(Vorheriger Post zu dieser Thematik: Aktivismus am Anschlag)
Ich dachte ursprünglich, dass das hier ein Text über mentale Stabilität im Ehrenamt werden würde. Ich glaube nicht, dass er das noch ist. Aber ich glaube es ist das wenige Sinnvolle, das ich beitragen kann: Ein Plädoyer für die Entkoppelung von mentaler Gesundheit und Produktivität.
Meine Freund*innen und die Menschen um mich rum sagen ja immer, dass man mehr über mentale Gesundheit reden sollte. Also, versuch ich’s: Seit Januar bin ich aus verschiedensten Gründen mental nicht stabil genug, um ehrenamtliches Engagement verantwortungsvoll wahrzunehmen.
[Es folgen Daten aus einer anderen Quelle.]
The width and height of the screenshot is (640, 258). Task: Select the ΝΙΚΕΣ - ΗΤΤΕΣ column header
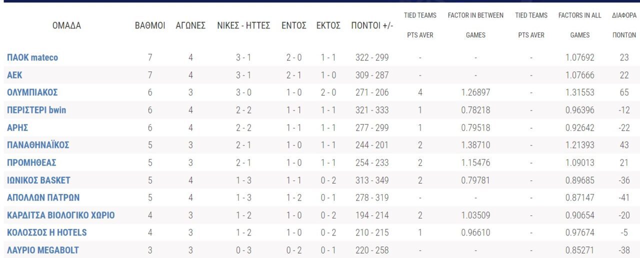tap(244, 26)
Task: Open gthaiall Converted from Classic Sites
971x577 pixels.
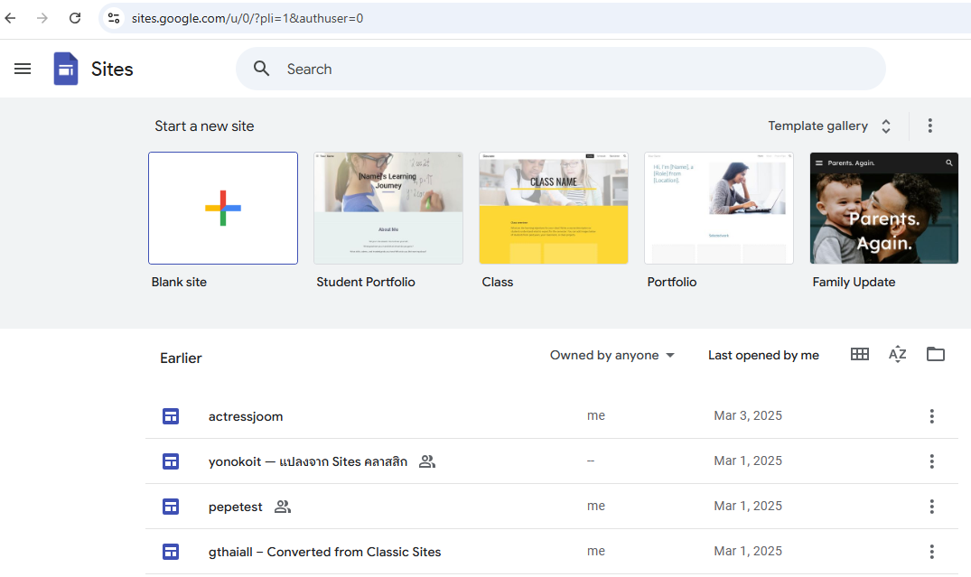Action: tap(324, 552)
So. Da ist es.
die hochs und die tiefs.
Dass es gute und schlechte Phasen gibt, dass Menschen mal mehr und mal weniger motiviert und energiereich sind, gehört dazu, und ist eine Realität die uns, insbesondere in Jugendorganisationen und im politischen Engagement, bewusst sein sollte. That being said, war es vielleicht ganz normal, dass mein ehrenamtliches Engagement irgendwann (wieder) eine ruhigere Phase erreichen würde. Für viele der Personen um mich herum auch sicherlich vorhersehbar.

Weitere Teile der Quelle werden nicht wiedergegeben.